- DIRECTIONS FOR THIS TASK -
Quote every one of the following entries verbatim, without altering anything.

══════════════════════════════

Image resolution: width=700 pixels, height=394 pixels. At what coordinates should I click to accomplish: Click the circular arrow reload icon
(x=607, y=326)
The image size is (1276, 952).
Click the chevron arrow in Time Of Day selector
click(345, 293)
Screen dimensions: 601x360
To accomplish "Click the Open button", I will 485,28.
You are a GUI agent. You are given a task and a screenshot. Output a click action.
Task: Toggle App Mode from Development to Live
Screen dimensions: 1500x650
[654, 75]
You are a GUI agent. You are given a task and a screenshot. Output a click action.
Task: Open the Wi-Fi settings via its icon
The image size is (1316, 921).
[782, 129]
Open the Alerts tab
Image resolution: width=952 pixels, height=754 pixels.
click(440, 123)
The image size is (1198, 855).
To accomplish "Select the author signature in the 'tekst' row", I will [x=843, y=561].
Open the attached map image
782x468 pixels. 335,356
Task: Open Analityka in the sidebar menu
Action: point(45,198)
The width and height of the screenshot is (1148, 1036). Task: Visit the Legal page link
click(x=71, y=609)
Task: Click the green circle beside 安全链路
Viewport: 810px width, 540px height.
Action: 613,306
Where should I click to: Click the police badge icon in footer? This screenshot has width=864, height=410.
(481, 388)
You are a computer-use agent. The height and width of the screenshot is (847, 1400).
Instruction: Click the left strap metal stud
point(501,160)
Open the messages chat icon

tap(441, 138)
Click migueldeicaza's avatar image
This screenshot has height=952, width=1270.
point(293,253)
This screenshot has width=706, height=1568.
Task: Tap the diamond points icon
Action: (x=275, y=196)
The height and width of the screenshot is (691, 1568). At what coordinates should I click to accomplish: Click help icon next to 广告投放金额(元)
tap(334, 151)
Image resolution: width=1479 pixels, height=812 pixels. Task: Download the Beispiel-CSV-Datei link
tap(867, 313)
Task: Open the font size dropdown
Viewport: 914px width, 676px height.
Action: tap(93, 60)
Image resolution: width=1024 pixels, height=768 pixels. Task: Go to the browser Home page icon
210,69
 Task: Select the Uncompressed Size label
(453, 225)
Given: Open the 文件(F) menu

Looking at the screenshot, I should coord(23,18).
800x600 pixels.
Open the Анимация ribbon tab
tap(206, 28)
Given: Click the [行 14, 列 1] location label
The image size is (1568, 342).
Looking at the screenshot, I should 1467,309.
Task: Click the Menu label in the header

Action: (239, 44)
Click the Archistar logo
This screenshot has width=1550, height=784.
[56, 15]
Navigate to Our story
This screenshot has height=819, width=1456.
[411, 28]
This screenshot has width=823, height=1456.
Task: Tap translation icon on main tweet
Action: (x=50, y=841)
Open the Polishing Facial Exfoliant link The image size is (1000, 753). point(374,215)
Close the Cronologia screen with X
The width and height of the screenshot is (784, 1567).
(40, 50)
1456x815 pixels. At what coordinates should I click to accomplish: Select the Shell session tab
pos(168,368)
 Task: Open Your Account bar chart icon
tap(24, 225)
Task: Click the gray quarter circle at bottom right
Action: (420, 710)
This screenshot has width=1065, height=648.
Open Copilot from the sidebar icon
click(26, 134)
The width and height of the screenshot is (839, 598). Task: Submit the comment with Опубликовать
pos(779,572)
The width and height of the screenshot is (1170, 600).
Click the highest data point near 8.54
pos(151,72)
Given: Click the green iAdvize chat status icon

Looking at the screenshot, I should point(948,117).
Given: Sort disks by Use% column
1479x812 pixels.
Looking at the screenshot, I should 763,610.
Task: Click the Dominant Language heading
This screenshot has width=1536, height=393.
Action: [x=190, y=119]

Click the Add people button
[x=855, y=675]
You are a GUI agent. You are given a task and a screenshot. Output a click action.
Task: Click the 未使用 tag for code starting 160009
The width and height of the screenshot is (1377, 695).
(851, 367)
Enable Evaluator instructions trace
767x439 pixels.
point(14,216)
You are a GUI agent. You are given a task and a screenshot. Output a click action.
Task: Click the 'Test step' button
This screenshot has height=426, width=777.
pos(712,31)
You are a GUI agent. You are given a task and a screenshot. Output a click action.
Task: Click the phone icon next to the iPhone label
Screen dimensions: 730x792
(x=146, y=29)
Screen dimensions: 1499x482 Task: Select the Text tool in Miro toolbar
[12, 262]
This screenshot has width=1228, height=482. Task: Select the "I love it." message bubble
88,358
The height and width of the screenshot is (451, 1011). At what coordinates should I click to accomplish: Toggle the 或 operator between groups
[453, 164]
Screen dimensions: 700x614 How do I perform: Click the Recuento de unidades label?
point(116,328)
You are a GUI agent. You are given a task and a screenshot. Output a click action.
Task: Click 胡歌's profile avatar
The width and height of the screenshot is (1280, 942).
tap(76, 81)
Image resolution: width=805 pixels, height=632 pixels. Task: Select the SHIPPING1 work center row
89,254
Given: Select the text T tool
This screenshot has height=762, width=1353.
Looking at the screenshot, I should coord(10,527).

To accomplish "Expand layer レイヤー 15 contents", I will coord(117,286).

══════════════════════════════

- ANSWER TO THE EXERCISE -
Image resolution: width=700 pixels, height=394 pixels. At what coordinates should I click to accomplish: Click the circular arrow reload icon
(x=607, y=326)
The image size is (1276, 952).
Click the chevron arrow in Time Of Day selector
click(345, 293)
Screen dimensions: 601x360
To accomplish "Click the Open button", I will 485,28.
You are a GUI agent. You are given a task and a screenshot. Output a click action.
Task: Toggle App Mode from Development to Live
Screen dimensions: 1500x650
[654, 75]
You are a GUI agent. You are given a task and a screenshot. Output a click action.
Task: Open the Wi-Fi settings via its icon
The image size is (1316, 921).
[782, 129]
Open the Alerts tab
Image resolution: width=952 pixels, height=754 pixels.
click(440, 123)
The image size is (1198, 855).
To accomplish "Select the author signature in the 'tekst' row", I will [x=843, y=561].
Open the attached map image
782x468 pixels. 335,356
Task: Open Analityka in the sidebar menu
Action: point(45,198)
The width and height of the screenshot is (1148, 1036). Task: Visit the Legal page link
click(x=71, y=609)
Task: Click the green circle beside 安全链路
Viewport: 810px width, 540px height.
Action: 613,306
Where should I click to: Click the police badge icon in footer? This screenshot has width=864, height=410.
(481, 388)
You are a computer-use agent. The height and width of the screenshot is (847, 1400).
Instruction: Click the left strap metal stud
point(501,160)
Open the messages chat icon

tap(441, 138)
Click migueldeicaza's avatar image
This screenshot has height=952, width=1270.
point(293,253)
This screenshot has width=706, height=1568.
Task: Tap the diamond points icon
Action: (x=275, y=196)
The height and width of the screenshot is (691, 1568). At what coordinates should I click to accomplish: Click help icon next to 广告投放金额(元)
tap(334, 151)
Image resolution: width=1479 pixels, height=812 pixels. Task: Download the Beispiel-CSV-Datei link
tap(867, 313)
Task: Open the font size dropdown
Viewport: 914px width, 676px height.
Action: tap(93, 60)
Image resolution: width=1024 pixels, height=768 pixels. Task: Go to the browser Home page icon
210,69
 Task: Select the Uncompressed Size label
(453, 225)
Given: Open the 文件(F) menu

Looking at the screenshot, I should coord(23,18).
800x600 pixels.
Open the Анимация ribbon tab
tap(206, 28)
Given: Click the [行 14, 列 1] location label
The image size is (1568, 342).
Looking at the screenshot, I should 1467,309.
Task: Click the Menu label in the header

Action: (239, 44)
Click the Archistar logo
This screenshot has width=1550, height=784.
[56, 15]
Navigate to Our story
This screenshot has height=819, width=1456.
[411, 28]
This screenshot has width=823, height=1456.
Task: Tap translation icon on main tweet
Action: (x=50, y=841)
Open the Polishing Facial Exfoliant link The image size is (1000, 753). point(374,215)
Close the Cronologia screen with X
The width and height of the screenshot is (784, 1567).
(40, 50)
1456x815 pixels. At what coordinates should I click to accomplish: Select the Shell session tab
pos(168,368)
 Task: Open Your Account bar chart icon
tap(24, 225)
Task: Click the gray quarter circle at bottom right
Action: (420, 710)
This screenshot has width=1065, height=648.
Open Copilot from the sidebar icon
click(26, 134)
The width and height of the screenshot is (839, 598). Task: Submit the comment with Опубликовать
pos(779,572)
The width and height of the screenshot is (1170, 600).
Click the highest data point near 8.54
pos(151,72)
Given: Click the green iAdvize chat status icon

Looking at the screenshot, I should point(948,117).
Given: Sort disks by Use% column
1479x812 pixels.
Looking at the screenshot, I should 763,610.
Task: Click the Dominant Language heading
This screenshot has width=1536, height=393.
Action: [x=190, y=119]

Click the Add people button
[x=855, y=675]
You are a GUI agent. You are given a task and a screenshot. Output a click action.
Task: Click the 未使用 tag for code starting 160009
The width and height of the screenshot is (1377, 695).
(851, 367)
Enable Evaluator instructions trace
767x439 pixels.
point(14,216)
You are a GUI agent. You are given a task and a screenshot. Output a click action.
Task: Click the 'Test step' button
This screenshot has height=426, width=777.
pos(712,31)
You are a GUI agent. You are given a task and a screenshot. Output a click action.
Task: Click the phone icon next to the iPhone label
Screen dimensions: 730x792
(x=146, y=29)
Screen dimensions: 1499x482 Task: Select the Text tool in Miro toolbar
[12, 262]
This screenshot has width=1228, height=482. Task: Select the "I love it." message bubble
88,358
The height and width of the screenshot is (451, 1011). At what coordinates should I click to accomplish: Toggle the 或 operator between groups
[453, 164]
Screen dimensions: 700x614 How do I perform: Click the Recuento de unidades label?
point(116,328)
You are a GUI agent. You are given a task and a screenshot. Output a click action.
Task: Click 胡歌's profile avatar
The width and height of the screenshot is (1280, 942).
tap(76, 81)
Image resolution: width=805 pixels, height=632 pixels. Task: Select the SHIPPING1 work center row
89,254
Given: Select the text T tool
This screenshot has height=762, width=1353.
Looking at the screenshot, I should coord(10,527).

To accomplish "Expand layer レイヤー 15 contents", I will coord(117,286).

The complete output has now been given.